Geisler: Would you like to try it?
Travis: Well,…
Geisler: I’ll give you some arsenic pills and let you try it.
Ankerberg: I think you’d have to admit, Travis, that that’s pretty rugged to handle when you say that.
Sarah: Well, we’re confusing feelings….
Travis: Well, we’re talking about faith. We are talking about faith. Is that not what we’re talking about? Belief?
Sarah: There is a vast difference between the intuitive spiritual level and “feelings.” And many times we don’t interpret the voice of God because it’s filtered through human feelings and human emotions. Therefore, it’s scary to make statements or even to interpret the Bible when we know that we’re filtering the way we see it with our human judgments.
Ankerberg: Sarah, if I were to say to you, though, that in terms of understanding what you’re saying, if I accepted that, how would I have a basis for understanding what you’re even saying?
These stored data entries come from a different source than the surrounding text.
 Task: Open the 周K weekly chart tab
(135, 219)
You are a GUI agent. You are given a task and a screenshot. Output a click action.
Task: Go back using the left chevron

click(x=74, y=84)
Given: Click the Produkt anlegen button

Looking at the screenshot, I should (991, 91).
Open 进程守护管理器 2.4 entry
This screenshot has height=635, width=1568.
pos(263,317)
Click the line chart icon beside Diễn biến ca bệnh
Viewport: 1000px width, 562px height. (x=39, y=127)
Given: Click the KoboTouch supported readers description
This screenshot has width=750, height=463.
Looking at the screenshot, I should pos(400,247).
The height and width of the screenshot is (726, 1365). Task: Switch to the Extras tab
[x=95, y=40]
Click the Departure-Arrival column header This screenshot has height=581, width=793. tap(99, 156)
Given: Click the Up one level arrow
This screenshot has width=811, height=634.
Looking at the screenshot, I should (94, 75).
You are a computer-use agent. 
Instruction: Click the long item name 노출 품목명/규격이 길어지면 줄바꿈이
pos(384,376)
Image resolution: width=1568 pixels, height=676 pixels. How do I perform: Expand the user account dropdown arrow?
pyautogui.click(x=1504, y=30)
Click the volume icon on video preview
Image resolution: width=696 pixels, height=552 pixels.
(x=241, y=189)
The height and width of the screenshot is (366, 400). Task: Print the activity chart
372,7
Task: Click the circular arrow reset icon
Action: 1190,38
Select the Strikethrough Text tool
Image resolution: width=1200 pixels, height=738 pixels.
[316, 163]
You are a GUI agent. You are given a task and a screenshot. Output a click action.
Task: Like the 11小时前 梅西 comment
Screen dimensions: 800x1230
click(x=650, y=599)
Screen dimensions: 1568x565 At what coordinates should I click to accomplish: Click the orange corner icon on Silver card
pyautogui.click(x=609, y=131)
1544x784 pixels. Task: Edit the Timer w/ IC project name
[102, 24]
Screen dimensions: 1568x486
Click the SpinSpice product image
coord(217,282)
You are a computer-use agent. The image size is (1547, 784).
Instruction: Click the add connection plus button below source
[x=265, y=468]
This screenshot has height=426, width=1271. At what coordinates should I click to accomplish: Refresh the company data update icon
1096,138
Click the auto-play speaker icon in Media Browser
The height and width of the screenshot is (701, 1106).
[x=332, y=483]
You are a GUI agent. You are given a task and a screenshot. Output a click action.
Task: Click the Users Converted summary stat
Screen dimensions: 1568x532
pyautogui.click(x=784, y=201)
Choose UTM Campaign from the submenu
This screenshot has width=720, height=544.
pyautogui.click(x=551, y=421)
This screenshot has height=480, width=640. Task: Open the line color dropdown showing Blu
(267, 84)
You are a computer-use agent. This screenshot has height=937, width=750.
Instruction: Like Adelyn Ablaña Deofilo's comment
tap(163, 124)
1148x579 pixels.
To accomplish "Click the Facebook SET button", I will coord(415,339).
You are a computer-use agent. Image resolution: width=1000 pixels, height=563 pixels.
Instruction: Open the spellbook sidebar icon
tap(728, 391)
Because it doesn’t have any content to it. In other words, whatever you want it to mean by your feelings, it’s going to mean that. Whatever book I open, it doesn’t necessarily mean what it says, it could mean something else. And so even the fact that I’m saying that, it doesn’t have to have any sense at all. So I could just throw my mind and put it on the shelf over here and whatever is there can happen to me.
Sarah: Yes.
Ankerberg: Is that what I hear you saying?
Sarah: All I can say is that intuitively I can pick up a book, I can’t think of one at random that would be well known publicly, but a book that one person might pick up and read the book and one person might see it as a logical story without anything. Where I intuitively will see God or the Holy Spirit or whatever you want to call it on that book and receive so much more out of that than just logic or intellect.
Ankerberg: Okay, Norm. Would you like to just kind of give a final comment here?
Geisler: Well, my only comment is that God has given us the facts. We are obligated to place our faith in those facts which was that Jesus died for our sins and rose from the dead, and then we will get the proper feeling in response to those facts.
Ankerberg: Okay. Thanks for being with me, all of you. I really appreciate the conversation.